Ein Irrtum kann auch in Form sachgedanklichen Mitbewusstseins vorliegen, wenn der Adressat das Vorliegen bestimmter Umstände als selbstverständlich ansieht. OLG: Vorliegend könne weder von einer konkludenten Täuschung über die Berechtigung noch von einem Irrtum in Form sachgedanklichen Mitbewusstseins ausgegangen werden, da die Berechtigung im NFC-Verfahren für den Händler keine rechtliche Bedeutung habe, denn in diesem Verfahren erfolge die Zahlung durch die Bank im „POS“ (Point of Sale) garantiert ohne Berechtigungsnachweis und der Händler erlange unmittelbar eine einredefreie Forderung gegen die Bank (RdNr. 23 ff.).

3. Kann der Tatbestand des Computerbetrugs durch unbefugtes Verwenden von Daten erfüllt werden (§ 263a StGB)?

Genau, so ist das!

Das unbefugte Verwenden von Daten ist die 3. Tatvariante des Computerbetrugs. Die unbefugte Datenverwendung im Computerbetrug setzt das unbefugte Einführen von richtigen Daten in den Datenverarbeitungsprozess voraus. Die Auslegung des Merkmals unbefugt ist umstritten. Nach h.M. ist das Merkmal betrugsspezifisch auszulegen, sodass zu prüfen ist, ob ein anstelle des Computers eingesetzter Mensch mit dem gleichen Prüfungsumfang des Computers durch das Einführen getäuscht worden wäre.

4. Hat A durch den Einsatz der EC-Karte unbefugt Daten verwendet und dadurch das Vermögen eines anderen beschädigt (§ 263a Abs. 1 StGB)?

Nein, das trifft nicht zu!
---*---
▸ Gestellte Aufgabe A: Nenne alle Abkürzungen im Lesetext, die ausschließlich aus Großbuchstaben bestehen.
▸ Gestellte Aufgabe B: Wie ist das Merkmal „unbefugt“ nach h.M. laut Lesetext auszulegen?
▸ Gestellte Aufgabe C: Gib den Abschnitt des Lesetexts von „3. Kann der“ bis „getäuscht worden wäre.“ wortgetreu wieder.
Die Einträge stehen in keinem Zusammenhang mit dem Lesetext.

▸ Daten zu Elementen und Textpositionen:
---*---
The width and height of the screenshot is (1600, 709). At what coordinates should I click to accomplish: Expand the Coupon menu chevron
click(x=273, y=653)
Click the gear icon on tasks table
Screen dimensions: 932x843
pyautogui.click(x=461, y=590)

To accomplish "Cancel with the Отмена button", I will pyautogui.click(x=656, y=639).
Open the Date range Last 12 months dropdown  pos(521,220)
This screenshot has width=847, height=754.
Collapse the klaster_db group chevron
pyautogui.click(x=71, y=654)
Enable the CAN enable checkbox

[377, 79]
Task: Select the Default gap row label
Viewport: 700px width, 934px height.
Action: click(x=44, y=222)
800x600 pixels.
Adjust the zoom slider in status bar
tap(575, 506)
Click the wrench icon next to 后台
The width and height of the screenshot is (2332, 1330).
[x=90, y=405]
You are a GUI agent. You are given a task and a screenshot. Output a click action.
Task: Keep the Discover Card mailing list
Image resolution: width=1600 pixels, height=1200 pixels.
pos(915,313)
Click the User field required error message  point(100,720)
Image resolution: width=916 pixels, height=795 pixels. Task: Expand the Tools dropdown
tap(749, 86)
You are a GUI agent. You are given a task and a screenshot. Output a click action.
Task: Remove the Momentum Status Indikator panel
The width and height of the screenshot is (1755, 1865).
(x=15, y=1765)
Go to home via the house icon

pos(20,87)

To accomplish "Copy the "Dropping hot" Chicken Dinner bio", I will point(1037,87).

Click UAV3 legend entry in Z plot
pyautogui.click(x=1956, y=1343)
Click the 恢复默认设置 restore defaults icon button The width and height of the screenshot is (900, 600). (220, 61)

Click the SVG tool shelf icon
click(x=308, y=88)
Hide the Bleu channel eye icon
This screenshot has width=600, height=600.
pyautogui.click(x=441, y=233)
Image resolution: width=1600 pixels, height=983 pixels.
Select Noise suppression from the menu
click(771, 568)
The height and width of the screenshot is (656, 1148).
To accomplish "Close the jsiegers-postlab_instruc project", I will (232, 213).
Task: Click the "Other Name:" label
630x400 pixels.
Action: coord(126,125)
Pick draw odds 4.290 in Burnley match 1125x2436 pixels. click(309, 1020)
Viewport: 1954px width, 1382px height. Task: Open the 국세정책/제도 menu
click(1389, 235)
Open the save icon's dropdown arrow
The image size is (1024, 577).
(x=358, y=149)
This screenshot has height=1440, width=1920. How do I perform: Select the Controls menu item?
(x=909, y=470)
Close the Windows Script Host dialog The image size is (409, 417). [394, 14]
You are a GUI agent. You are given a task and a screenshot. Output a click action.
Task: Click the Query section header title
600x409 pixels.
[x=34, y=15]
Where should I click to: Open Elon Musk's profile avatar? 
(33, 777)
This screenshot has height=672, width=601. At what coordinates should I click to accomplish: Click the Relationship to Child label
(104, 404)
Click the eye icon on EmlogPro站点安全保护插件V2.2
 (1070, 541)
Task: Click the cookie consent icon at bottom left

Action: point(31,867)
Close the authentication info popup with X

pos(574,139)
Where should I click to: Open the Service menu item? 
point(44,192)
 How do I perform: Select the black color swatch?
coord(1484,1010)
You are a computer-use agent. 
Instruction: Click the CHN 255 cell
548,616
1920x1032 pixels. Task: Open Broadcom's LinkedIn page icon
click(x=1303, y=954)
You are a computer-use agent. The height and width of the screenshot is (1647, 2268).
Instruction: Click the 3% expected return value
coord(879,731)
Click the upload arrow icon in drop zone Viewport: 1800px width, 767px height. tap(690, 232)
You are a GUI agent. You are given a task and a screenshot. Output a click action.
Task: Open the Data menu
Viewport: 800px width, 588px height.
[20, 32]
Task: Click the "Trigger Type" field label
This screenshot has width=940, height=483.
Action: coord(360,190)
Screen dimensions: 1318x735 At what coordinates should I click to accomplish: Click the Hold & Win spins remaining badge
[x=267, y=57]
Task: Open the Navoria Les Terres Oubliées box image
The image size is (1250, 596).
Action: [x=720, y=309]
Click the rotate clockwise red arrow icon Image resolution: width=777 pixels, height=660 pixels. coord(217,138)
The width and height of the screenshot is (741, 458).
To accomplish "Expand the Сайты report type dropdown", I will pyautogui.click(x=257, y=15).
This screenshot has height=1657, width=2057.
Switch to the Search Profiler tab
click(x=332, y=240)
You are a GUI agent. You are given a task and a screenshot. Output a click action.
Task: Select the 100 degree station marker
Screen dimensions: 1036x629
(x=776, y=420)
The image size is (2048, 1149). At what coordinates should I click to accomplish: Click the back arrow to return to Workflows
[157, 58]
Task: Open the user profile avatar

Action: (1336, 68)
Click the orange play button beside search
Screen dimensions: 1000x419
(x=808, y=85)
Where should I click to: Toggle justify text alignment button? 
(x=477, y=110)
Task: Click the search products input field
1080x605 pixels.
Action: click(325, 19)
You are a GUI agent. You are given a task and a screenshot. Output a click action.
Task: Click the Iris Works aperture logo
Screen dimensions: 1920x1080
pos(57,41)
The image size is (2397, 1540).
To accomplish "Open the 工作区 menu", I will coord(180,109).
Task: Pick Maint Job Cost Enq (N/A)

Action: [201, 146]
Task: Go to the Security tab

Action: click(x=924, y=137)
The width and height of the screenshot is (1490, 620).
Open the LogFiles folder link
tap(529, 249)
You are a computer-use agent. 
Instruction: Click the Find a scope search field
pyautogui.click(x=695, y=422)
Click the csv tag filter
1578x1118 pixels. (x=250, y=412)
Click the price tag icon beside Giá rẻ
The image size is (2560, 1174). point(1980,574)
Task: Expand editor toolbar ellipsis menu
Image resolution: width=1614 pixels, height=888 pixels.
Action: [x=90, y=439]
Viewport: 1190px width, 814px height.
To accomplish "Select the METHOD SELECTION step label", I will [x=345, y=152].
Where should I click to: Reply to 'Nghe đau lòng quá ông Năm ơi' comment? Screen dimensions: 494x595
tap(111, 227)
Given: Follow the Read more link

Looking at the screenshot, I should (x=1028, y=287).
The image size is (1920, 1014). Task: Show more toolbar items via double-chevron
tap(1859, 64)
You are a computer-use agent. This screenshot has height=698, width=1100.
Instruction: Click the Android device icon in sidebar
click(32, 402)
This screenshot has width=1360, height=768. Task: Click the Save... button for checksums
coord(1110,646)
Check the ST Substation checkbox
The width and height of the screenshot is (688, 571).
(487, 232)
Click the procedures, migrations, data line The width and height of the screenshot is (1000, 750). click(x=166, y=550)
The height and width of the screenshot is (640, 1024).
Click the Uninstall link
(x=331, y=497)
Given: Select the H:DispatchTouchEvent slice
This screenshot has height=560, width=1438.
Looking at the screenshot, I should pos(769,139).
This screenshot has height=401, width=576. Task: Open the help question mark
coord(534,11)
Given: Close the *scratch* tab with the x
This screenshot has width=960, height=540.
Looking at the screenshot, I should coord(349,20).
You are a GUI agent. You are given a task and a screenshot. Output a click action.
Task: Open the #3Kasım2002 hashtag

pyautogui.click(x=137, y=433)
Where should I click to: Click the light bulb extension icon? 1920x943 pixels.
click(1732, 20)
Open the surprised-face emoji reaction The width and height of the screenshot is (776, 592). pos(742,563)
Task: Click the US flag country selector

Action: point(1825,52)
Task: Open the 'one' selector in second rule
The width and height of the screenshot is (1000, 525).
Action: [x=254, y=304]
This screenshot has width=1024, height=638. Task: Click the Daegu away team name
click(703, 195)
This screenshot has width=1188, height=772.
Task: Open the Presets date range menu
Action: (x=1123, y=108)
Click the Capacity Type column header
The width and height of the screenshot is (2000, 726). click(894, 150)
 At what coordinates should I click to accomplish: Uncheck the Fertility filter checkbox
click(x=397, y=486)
---*---
▸ Vollständige Antwort A: OLG, NFC, POS, EC

▸ Vollständige Antwort B: Betrugsspezifisch.

▸ Vollständige Antwort C:
3. Kann der Tatbestand des Computerbetrugs durch unbefugtes Verwenden von Daten erfüllt werden (§ 263a StGB)?

Genau, so ist das!

Das unbefugte Verwenden von Daten ist die 3. Tatvariante des Computerbetrugs. Die unbefugte Datenverwendung im Computerbetrug setzt das unbefugte Einführen von richtigen Daten in den Datenverarbeitungsprozess voraus. Die Auslegung des Merkmals unbefugt ist umstritten. Nach h.M. ist das Merkmal betrugsspezifisch auszulegen, sodass zu prüfen ist, ob ein anstelle des Computers eingesetzter Mensch mit dem gleichen Prüfungsumfang des Computers durch das Einführen getäuscht worden wäre.